How the Destruction of Forests Affects Atmospheric Levels of Carbon

Forests store carbon and absorb carbon dioxide, so destroying them can raise atmospheric carbon in two major ways.

Published by Coursepivot ·

The Short Answer

The destruction of forests increases atmospheric carbon because trees store carbon in wood, leaves, roots, and soil. When forests are burned, cut, or left to decay, much of that stored carbon returns to the atmosphere as carbon dioxide. Deforestation also removes trees that would otherwise absorb carbon dioxide through photosynthesis.

Deforestation affects atmospheric carbon twice: it releases stored carbon and reduces future carbon absorption.

Forests Store Carbon

Trees absorb carbon dioxide from the air during photosynthesis. They use carbon to build trunks, branches, leaves, roots, and other plant tissue.

Forests also store carbon in soil. Dead leaves, roots, fallen branches, and organic matter can become part of the forest floor and soil carbon pool.

This is why forests are often called carbon sinks. They take in more carbon than they release when they are healthy and growing.

Burning Forests Releases Carbon Quickly

When forests are burned for agriculture, settlement, logging, or accidental wildfire, carbon stored in trees is released quickly as carbon dioxide.

Burning can also release other gases and particles that affect air quality. But for climate, the main issue is that carbon that took years or centuries to store can return to the atmosphere in a short time.

This rapid release increases the amount of heat-trapping carbon dioxide in the atmosphere.

Cutting Forests Can Also Release Carbon

Even when trees are not burned, cutting forests can release carbon. If wood is left to rot, decomposers break it down and carbon returns to the air. If soil is disturbed, stored soil carbon may also be released.

Some harvested wood becomes long-lasting products, such as furniture or building materials, which can store carbon for longer. But much deforestation leads to short-lived products, waste, burning, or decay.

The overall result often increases atmospheric carbon.

Fewer Trees Means Less Carbon Absorption

The second effect is just as important. When a forest is destroyed, there are fewer trees left to remove carbon dioxide from the air.

A cleared area may become a road, city, pasture, or crop field. Some of those land uses store far less carbon than a forest and absorb less carbon over time.

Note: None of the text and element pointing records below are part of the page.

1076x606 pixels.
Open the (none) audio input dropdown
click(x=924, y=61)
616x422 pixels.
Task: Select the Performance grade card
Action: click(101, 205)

This means deforestation creates both an immediate carbon release and a long-term reduction in carbon uptake.

Soil Carbon Can Be Lost

Forests do not store carbon only above ground. Soil can hold large amounts of carbon. When forests are cleared, soil may be exposed to sunlight, erosion, drainage, and disturbance.

That disturbance can speed up decomposition and release carbon dioxide. In some wetland or peat forest areas, drainage and burning can release especially large amounts of carbon.

Protecting soil is therefore part of protecting the carbon cycle.

Why Replanting Helps but Does Not Instantly Fix It

Reforestation can help absorb carbon, restore habitat, reduce erosion, and improve water cycles. However, new trees take time to grow.

A young forest cannot immediately replace the carbon storage of an old forest. Mature forests may contain decades or centuries of accumulated carbon.

This is why preventing forest destruction is often more effective than relying only on replanting afterward.

How Forest Loss Connects to Climate Change

Carbon dioxide is a greenhouse gas. Higher atmospheric carbon dioxide traps more heat in Earth’s climate system.

Deforestation contributes to climate change by adding carbon dioxide and weakening one of the natural systems that removes it. NASA and other climate agencies describe forests as an important part of the global carbon cycle because they exchange carbon with the atmosphere.

The exact impact depends on forest type, land use after clearing, fire, soil, and whether regrowth occurs.

What Can Reduce the Impact

Protecting existing forests is one major step. Sustainable forestry, reduced illegal logging, wildfire management, agroforestry, restoration, and better land-use planning can also help.

Consumers and businesses can support products that reduce pressure on forests, though large-scale policy and enforcement are also important.

Climate solutions work best when forest protection is combined with reducing fossil fuel emissions.

Key Takeaway

The destruction of forests raises atmospheric carbon by releasing carbon stored in trees and soil and by removing trees that would absorb carbon dioxide in the future.

Forests are not just scenery. They are active parts of the carbon cycle, and destroying them makes it harder for the planet to balance carbon in the atmosphere.